Work order:
Given the records below, would you repeat exactly the lines that begin at the one containing "708x700 pixels." and end at the one containing "Click the Copy", inclusive?

Pixel coordinate grounding data
----------
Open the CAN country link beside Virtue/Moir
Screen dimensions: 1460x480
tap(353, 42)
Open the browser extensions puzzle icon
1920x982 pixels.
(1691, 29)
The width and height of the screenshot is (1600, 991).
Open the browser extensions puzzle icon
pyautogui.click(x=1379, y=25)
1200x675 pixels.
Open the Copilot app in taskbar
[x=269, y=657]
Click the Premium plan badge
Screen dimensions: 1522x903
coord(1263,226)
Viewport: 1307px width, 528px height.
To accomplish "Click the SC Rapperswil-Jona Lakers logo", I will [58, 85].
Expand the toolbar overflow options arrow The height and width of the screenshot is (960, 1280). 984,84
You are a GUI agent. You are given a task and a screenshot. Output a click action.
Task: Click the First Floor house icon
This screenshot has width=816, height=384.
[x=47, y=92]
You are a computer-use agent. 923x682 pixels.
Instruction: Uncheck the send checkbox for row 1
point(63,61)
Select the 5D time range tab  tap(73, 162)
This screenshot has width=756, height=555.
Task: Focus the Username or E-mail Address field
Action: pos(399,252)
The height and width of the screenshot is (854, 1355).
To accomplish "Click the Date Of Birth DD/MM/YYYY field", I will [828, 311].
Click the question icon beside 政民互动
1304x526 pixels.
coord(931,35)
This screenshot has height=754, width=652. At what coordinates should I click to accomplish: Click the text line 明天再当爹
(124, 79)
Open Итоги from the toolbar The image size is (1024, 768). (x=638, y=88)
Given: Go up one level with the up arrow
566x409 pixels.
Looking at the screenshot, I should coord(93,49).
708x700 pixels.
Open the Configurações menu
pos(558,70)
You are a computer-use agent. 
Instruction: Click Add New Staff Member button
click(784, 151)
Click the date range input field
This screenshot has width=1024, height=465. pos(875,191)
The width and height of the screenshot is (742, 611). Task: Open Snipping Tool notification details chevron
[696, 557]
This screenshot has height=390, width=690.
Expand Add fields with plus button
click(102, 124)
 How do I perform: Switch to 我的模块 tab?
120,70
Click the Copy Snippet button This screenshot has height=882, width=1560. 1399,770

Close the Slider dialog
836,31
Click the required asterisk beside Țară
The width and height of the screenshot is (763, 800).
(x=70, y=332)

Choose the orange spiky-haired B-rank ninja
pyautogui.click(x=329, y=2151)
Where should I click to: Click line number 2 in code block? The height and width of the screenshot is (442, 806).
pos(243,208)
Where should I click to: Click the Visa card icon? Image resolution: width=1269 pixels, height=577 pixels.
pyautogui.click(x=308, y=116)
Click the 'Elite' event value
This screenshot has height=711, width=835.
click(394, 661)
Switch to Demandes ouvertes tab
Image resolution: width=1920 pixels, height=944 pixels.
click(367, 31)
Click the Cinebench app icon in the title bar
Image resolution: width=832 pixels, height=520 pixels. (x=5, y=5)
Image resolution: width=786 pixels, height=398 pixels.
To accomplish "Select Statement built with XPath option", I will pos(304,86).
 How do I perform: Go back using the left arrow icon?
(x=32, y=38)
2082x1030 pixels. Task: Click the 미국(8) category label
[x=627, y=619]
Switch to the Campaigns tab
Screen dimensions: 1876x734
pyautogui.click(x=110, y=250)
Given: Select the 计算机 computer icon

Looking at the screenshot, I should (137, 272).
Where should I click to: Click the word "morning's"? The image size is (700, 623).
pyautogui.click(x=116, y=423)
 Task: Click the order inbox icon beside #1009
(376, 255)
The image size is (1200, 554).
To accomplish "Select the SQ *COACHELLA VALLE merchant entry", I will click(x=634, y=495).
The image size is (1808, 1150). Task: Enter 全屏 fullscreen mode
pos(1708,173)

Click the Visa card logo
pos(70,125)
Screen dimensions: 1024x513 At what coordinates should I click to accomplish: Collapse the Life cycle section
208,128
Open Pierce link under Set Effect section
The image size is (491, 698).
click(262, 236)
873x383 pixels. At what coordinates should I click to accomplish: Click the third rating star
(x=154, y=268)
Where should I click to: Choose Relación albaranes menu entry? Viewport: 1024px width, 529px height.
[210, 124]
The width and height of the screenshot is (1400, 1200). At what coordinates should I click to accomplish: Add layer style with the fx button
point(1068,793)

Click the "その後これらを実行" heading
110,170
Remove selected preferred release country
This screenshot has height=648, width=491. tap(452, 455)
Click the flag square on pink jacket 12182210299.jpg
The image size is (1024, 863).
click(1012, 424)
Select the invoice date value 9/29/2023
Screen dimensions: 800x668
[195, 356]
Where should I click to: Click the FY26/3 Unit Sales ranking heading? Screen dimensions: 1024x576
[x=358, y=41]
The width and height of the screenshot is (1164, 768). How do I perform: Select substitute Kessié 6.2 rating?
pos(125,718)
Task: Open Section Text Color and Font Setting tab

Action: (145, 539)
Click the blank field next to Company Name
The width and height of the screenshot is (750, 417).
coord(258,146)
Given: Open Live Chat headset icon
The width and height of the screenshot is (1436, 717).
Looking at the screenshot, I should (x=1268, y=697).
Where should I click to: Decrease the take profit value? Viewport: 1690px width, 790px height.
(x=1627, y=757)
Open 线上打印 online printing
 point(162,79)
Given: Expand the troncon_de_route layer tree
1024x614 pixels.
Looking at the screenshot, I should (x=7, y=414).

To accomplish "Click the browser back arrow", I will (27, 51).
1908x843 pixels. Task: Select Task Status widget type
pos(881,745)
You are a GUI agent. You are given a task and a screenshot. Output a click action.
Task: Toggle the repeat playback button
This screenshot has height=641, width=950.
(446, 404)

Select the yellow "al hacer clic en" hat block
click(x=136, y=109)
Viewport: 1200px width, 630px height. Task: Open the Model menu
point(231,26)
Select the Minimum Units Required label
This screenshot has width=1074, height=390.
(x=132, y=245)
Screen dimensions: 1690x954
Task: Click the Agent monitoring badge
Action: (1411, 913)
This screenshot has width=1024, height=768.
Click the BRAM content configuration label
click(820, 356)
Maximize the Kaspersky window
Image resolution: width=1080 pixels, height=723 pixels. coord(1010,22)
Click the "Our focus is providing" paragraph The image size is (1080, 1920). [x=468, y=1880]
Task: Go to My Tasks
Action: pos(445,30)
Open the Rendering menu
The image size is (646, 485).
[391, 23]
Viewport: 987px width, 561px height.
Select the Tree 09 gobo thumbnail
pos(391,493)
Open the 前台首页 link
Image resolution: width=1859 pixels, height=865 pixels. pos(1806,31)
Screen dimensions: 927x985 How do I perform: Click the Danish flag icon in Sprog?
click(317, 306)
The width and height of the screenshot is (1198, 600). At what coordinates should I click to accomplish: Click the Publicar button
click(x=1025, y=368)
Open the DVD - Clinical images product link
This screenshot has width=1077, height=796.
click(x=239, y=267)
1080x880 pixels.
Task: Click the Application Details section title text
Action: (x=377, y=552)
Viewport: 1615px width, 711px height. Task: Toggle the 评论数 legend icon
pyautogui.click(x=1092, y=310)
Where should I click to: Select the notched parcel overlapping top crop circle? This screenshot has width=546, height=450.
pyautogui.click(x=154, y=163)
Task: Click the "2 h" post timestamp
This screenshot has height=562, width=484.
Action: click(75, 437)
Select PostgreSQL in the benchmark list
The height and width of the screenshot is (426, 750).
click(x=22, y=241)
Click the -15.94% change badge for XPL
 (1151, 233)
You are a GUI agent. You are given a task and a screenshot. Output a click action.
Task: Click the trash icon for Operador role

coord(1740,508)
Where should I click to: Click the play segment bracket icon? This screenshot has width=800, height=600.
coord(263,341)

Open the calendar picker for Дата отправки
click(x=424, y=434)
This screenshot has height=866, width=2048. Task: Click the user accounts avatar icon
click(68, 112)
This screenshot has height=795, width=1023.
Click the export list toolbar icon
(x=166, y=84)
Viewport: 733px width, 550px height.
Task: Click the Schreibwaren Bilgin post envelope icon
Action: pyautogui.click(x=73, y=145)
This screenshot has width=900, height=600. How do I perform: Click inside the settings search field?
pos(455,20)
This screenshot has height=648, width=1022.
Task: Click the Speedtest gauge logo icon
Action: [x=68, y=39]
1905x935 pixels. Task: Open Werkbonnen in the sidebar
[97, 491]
----------
Solution:
708x700 pixels.
Open the Configurações menu
pos(558,70)
You are a computer-use agent. 
Instruction: Click Add New Staff Member button
click(784, 151)
Click the date range input field
This screenshot has width=1024, height=465. pos(875,191)
The width and height of the screenshot is (742, 611). Task: Open Snipping Tool notification details chevron
[696, 557]
This screenshot has height=390, width=690.
Expand Add fields with plus button
click(102, 124)
 How do I perform: Switch to 我的模块 tab?
120,70
Click the Copy Snippet button This screenshot has height=882, width=1560. 1399,770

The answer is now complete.